P. P. : La sortie de la Grande-Bretagne de l’UE ne changera strictement rien. C’est un effet d’annonce qui est agité par les médias français. Ils font des spéculations pour faire croire que ce sera le pire de ce qu’on puisse imaginer. Depuis son adhésion à l’UE, la Grande-Bretagne a toujours été un peu en marge. Je ne pense pas que cela renforce le potentiel de la défense occidentale, parce que les questions sécuritaires restent les mêmes.

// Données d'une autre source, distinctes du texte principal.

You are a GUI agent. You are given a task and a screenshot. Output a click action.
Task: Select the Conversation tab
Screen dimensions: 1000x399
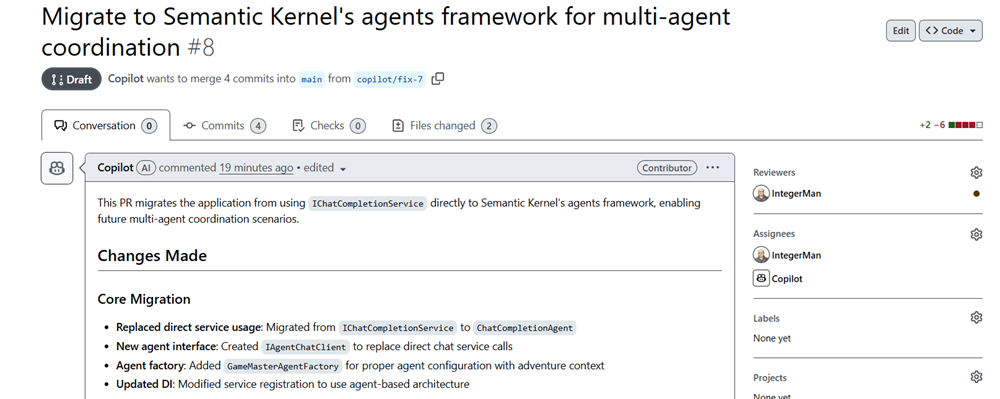pos(106,126)
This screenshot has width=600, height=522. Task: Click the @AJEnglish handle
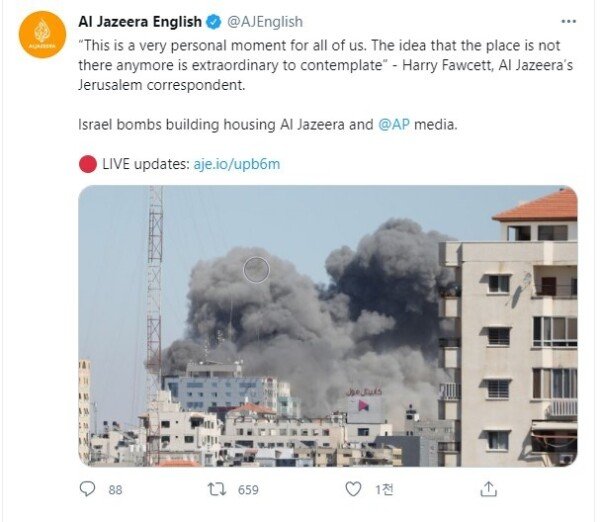click(265, 22)
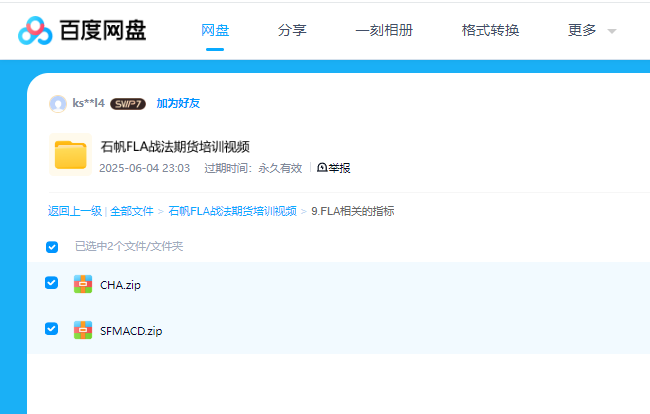Go to the 格式转换 tab
Screen dimensions: 650x414
pos(490,30)
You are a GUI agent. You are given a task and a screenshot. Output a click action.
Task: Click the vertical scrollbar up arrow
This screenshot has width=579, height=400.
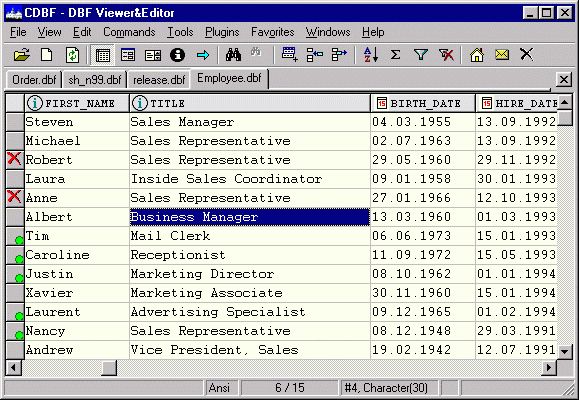tap(564, 102)
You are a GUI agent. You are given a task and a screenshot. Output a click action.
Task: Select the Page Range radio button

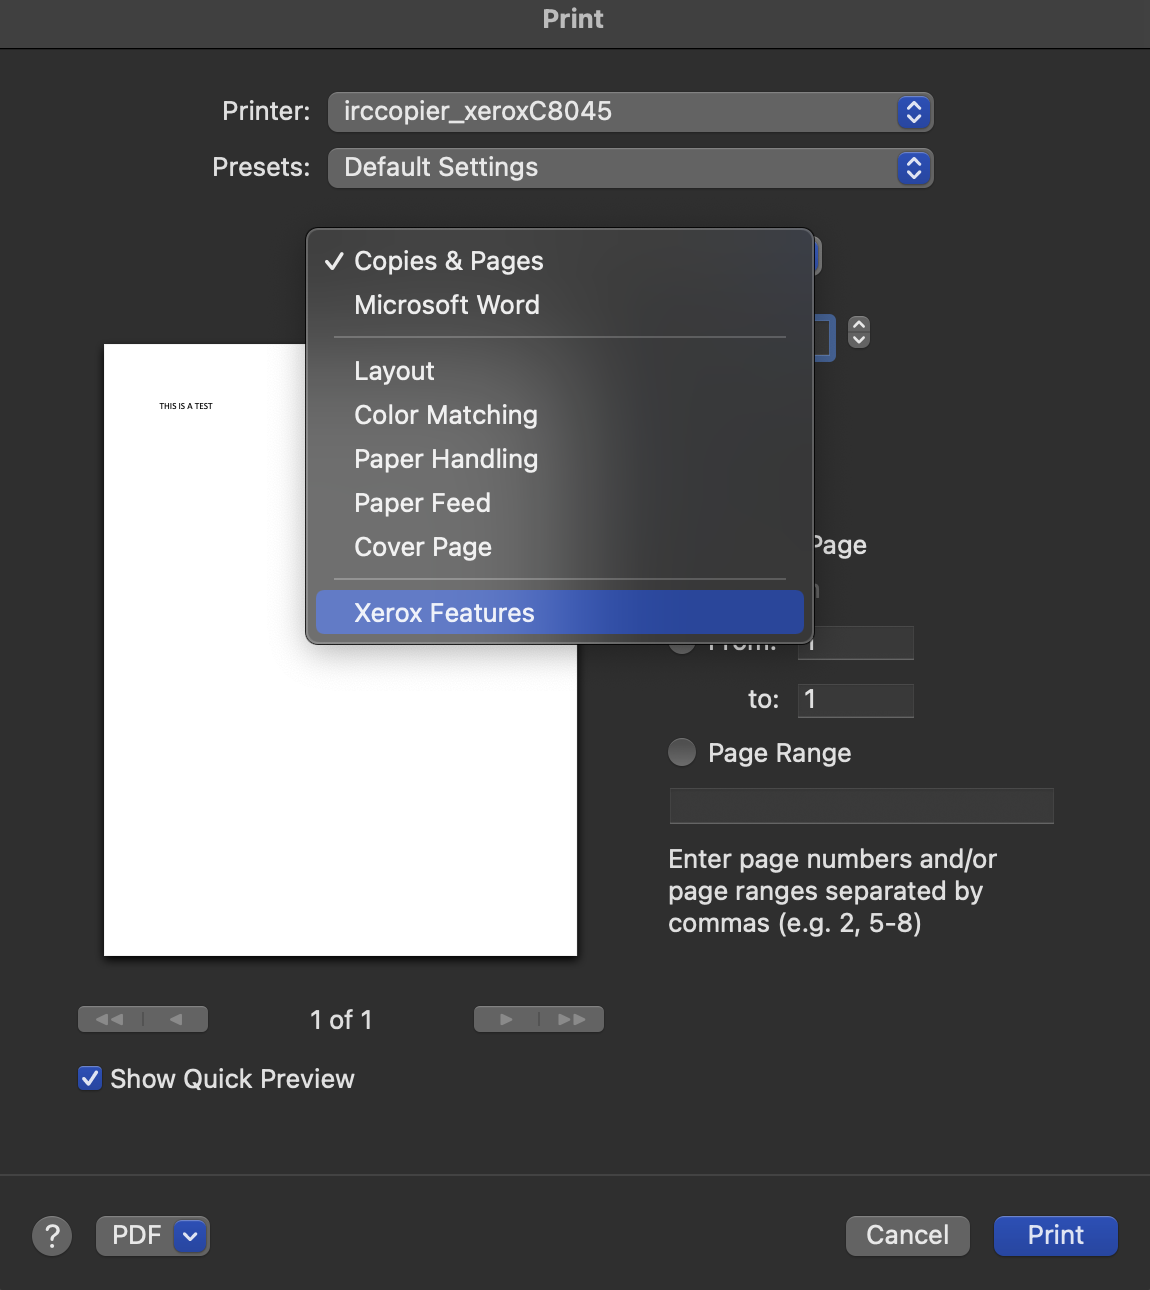(682, 752)
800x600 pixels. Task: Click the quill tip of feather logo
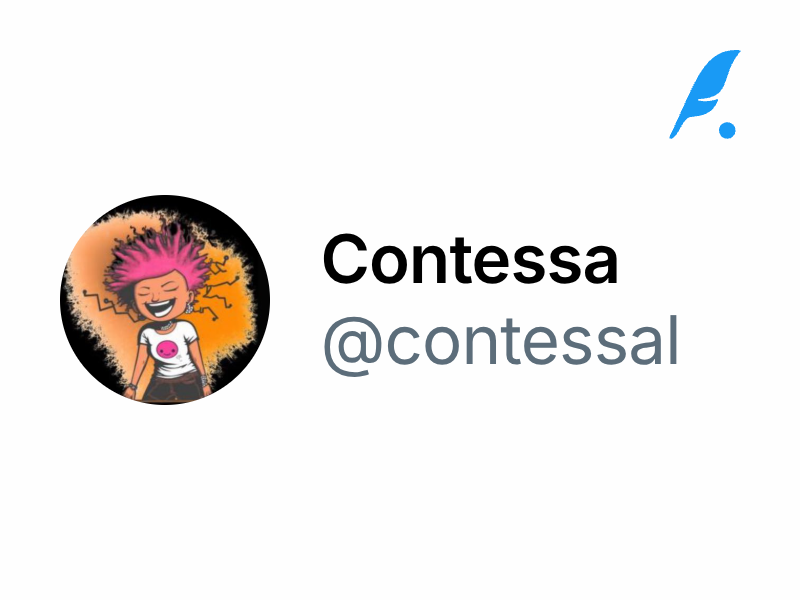[674, 133]
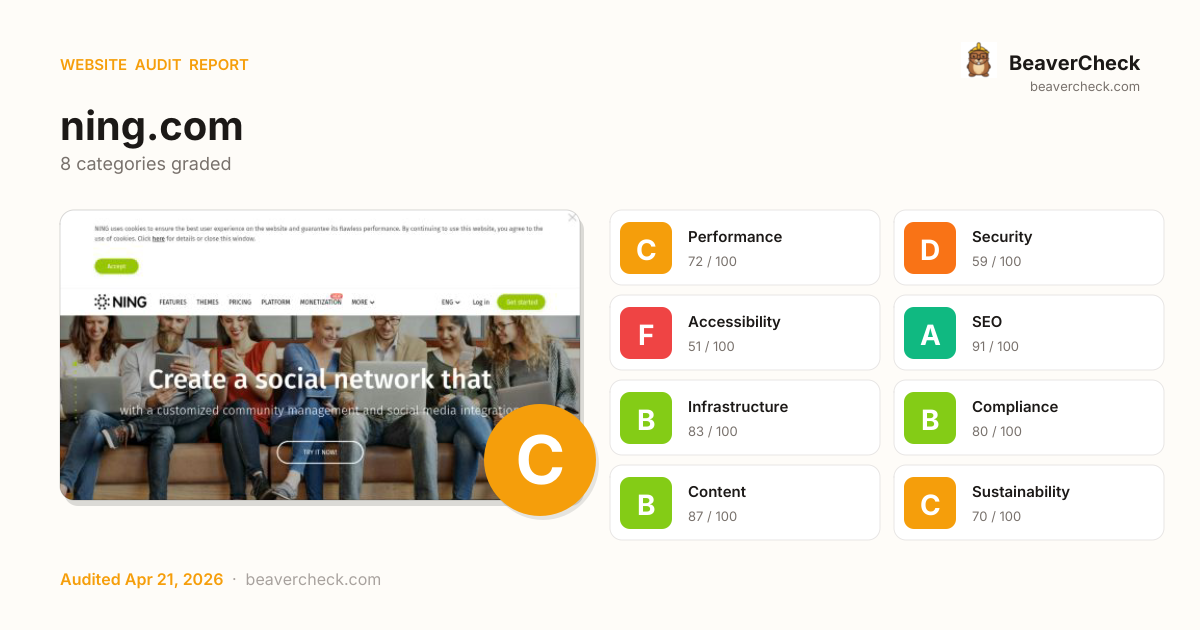Click the green Accept cookies button
The height and width of the screenshot is (630, 1200).
click(x=116, y=266)
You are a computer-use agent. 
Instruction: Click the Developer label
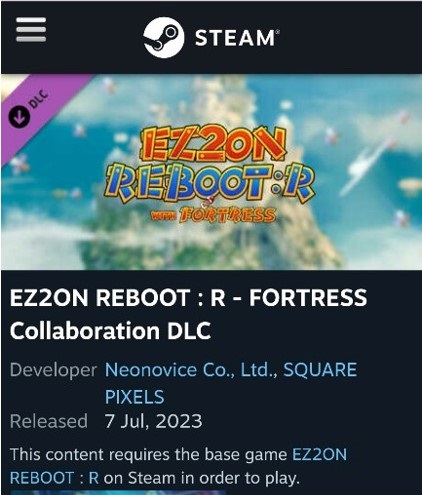click(x=53, y=370)
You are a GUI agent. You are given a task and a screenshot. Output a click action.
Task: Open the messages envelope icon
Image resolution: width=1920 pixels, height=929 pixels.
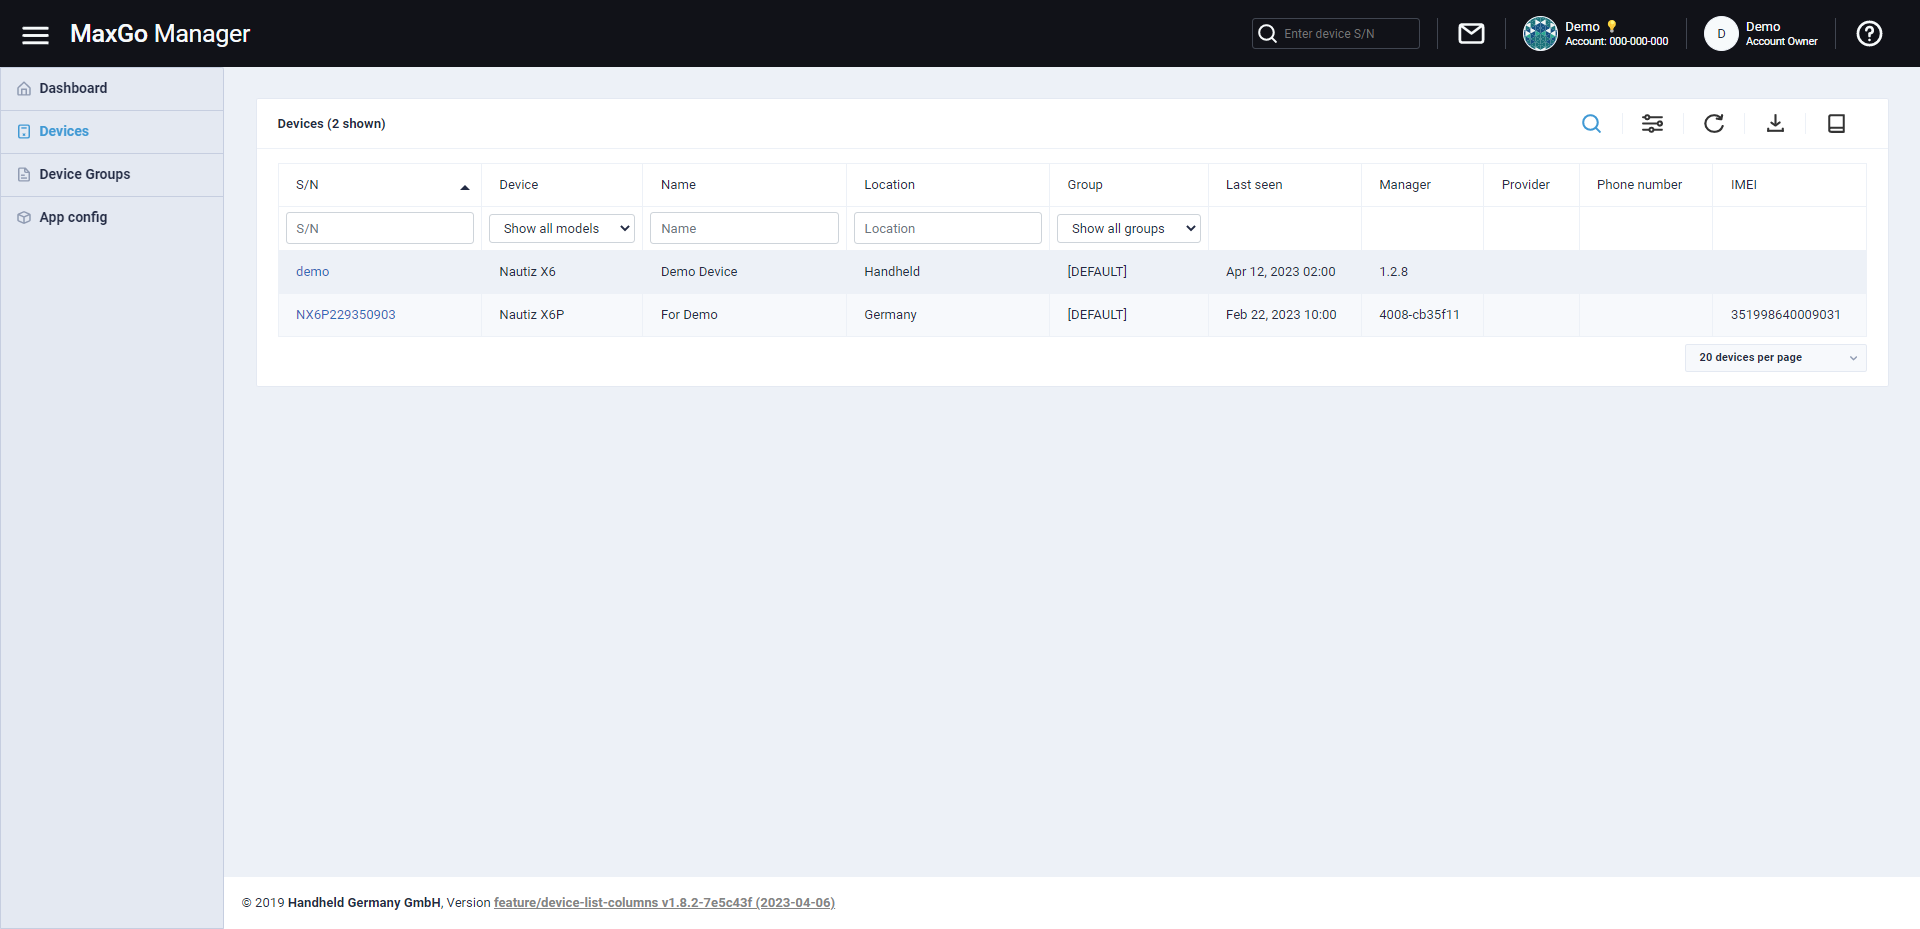1471,34
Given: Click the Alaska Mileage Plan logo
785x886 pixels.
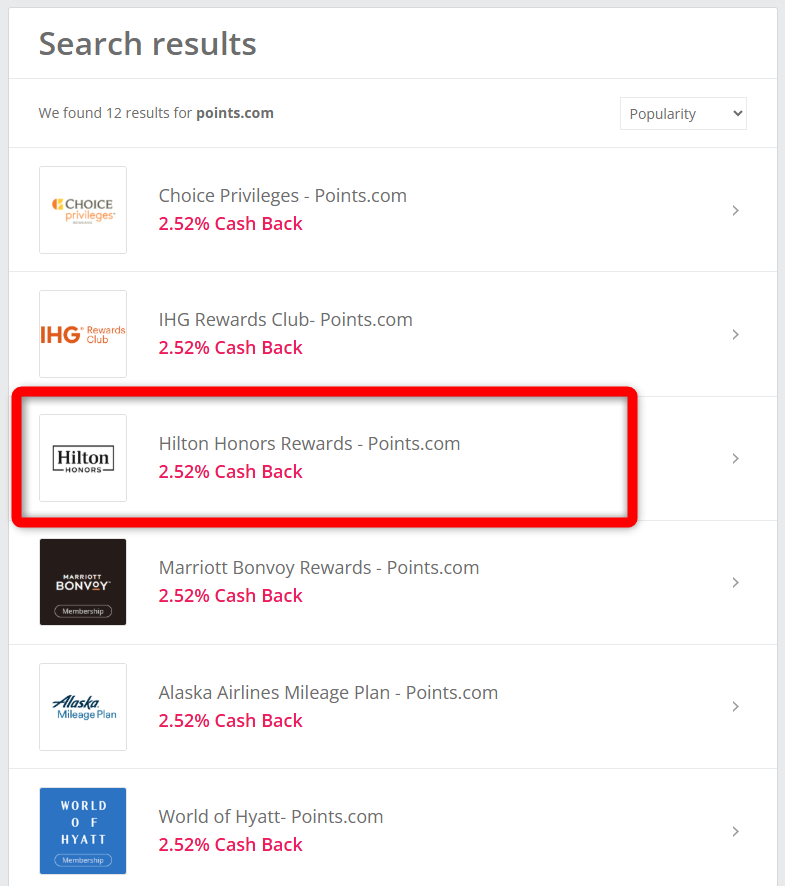Looking at the screenshot, I should click(x=83, y=706).
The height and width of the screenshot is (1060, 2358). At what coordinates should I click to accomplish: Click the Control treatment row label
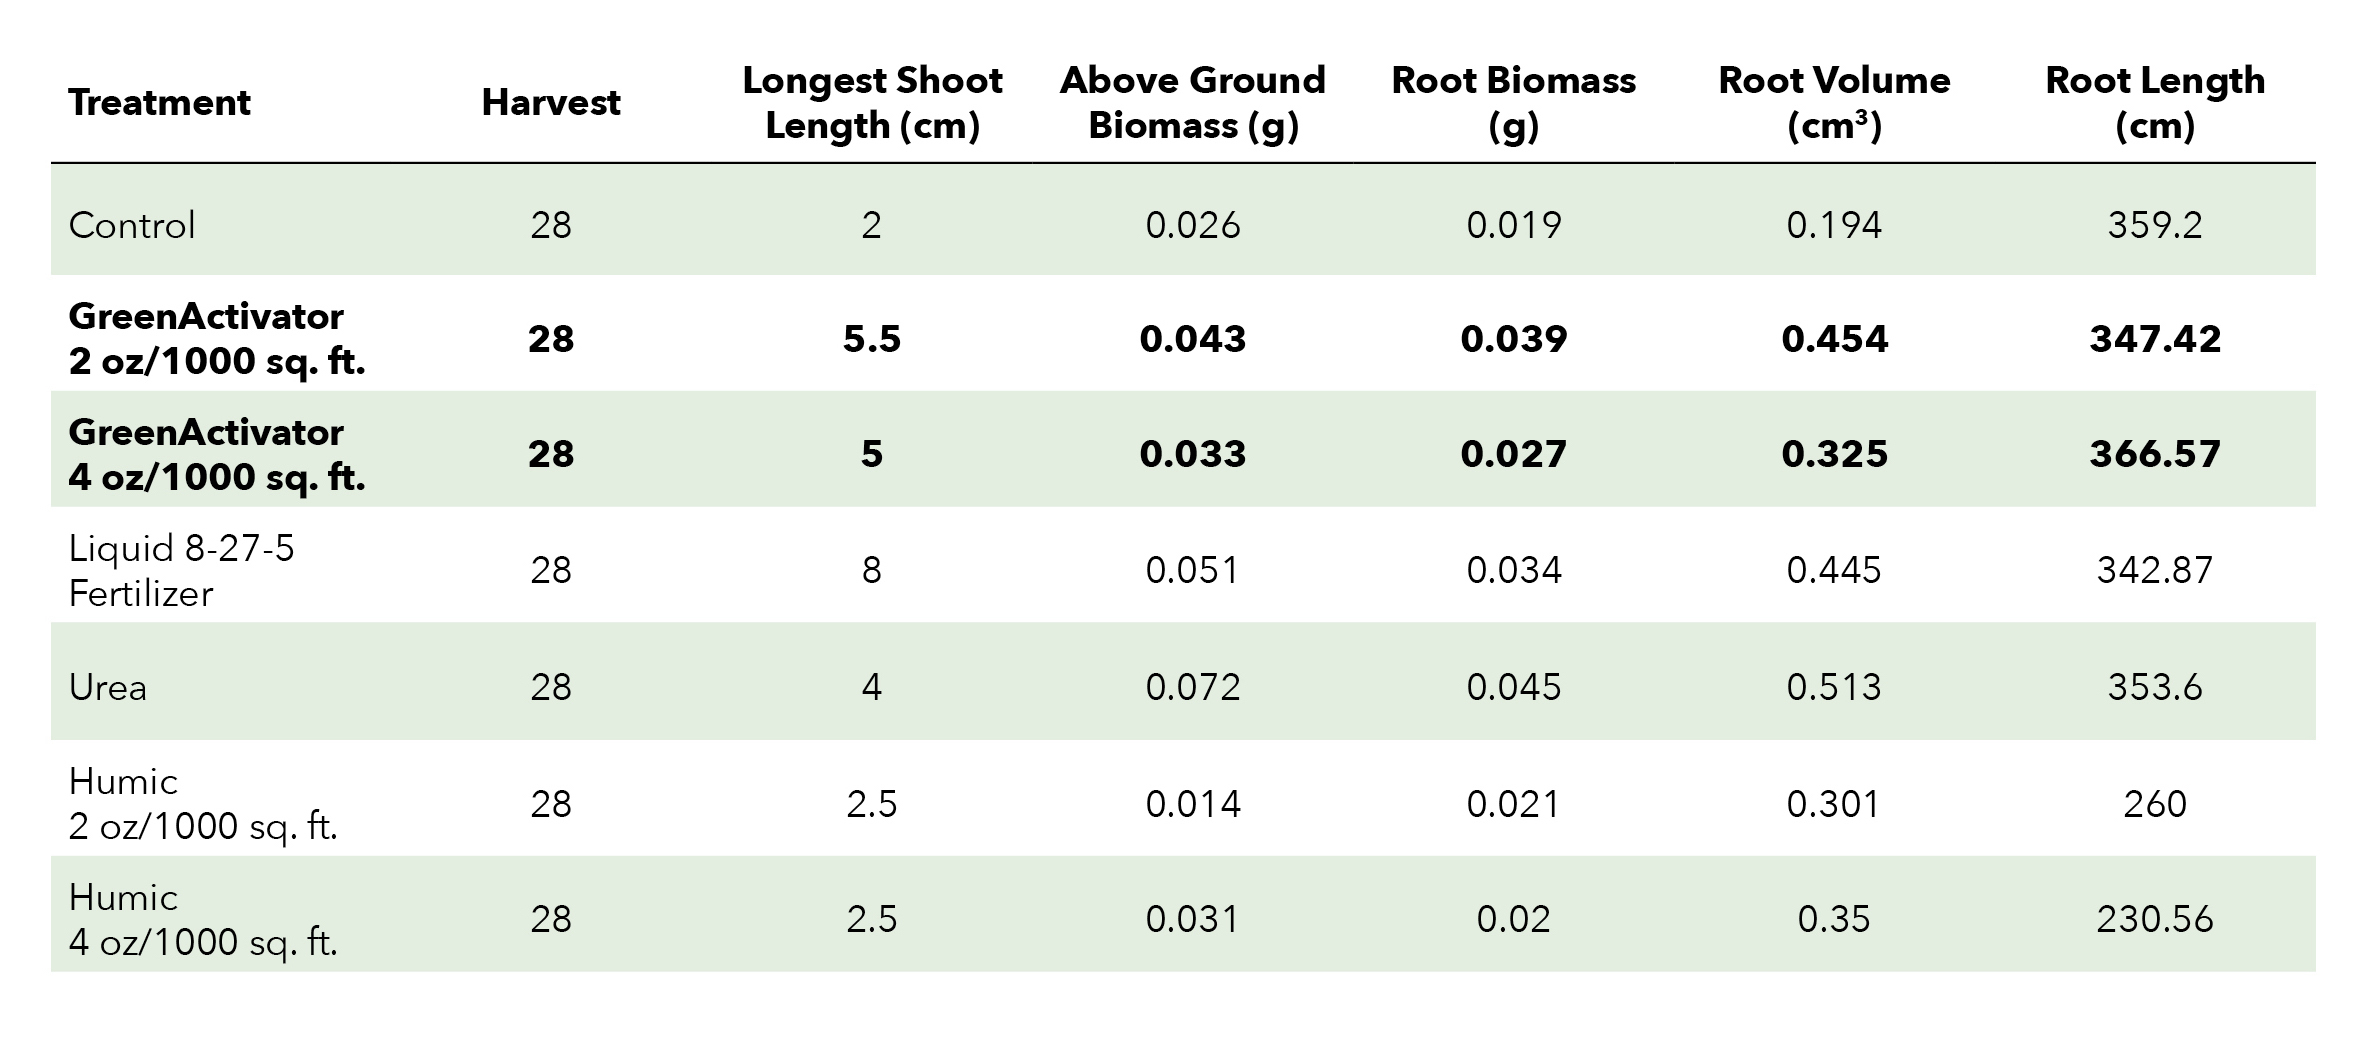click(x=132, y=225)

L’UE n’existera que quand il y aura une vraie construction politique

Il s’agit de faire comprendre aux pays européens que la construction européenne est mise à mal, parce que les peuples veulent plus une confédération d’Etats qu’un système fédéraliste. Les Etats-nations sont oubliés. Certains ont mis en avant le fédéralisme européen, le centralisme de Bruxelles, sauf que la réalité n’est plus la même. Les populations veulent la préservation de leur propre nation, une harmonie et une cohésion d’Etats-nations et donc sont plus sensibles à une logique de confédération. Beaucoup de gens se diront être pour une construction européenne avec des Etats-nations, on essaie de travailler ensemble. C’est pour cela que le peuple britannique a tranché en disant :  «Nous, on ne veut plus de directives bruxelloises sans prise de conscience des réalités de telle ou telle population.» C’est maintenant qu’on devrait avoir des hommes politiques en Europe qui disnet : «Qu’est-ce qu’on a fait de mal, quelles sont les erreurs que nous avons commises pour en arriver là, qu’est-ce que nous devons faire pour changer d’approche et repartir sur le même base ?». La construction européenne ce n’est pas simplement une construction économique, ça doit être une construction politique et militaire. L’UE n’existera que quand il y aura une vraie construction politique et quand on aura mis en place une vraie politique de défense européenne.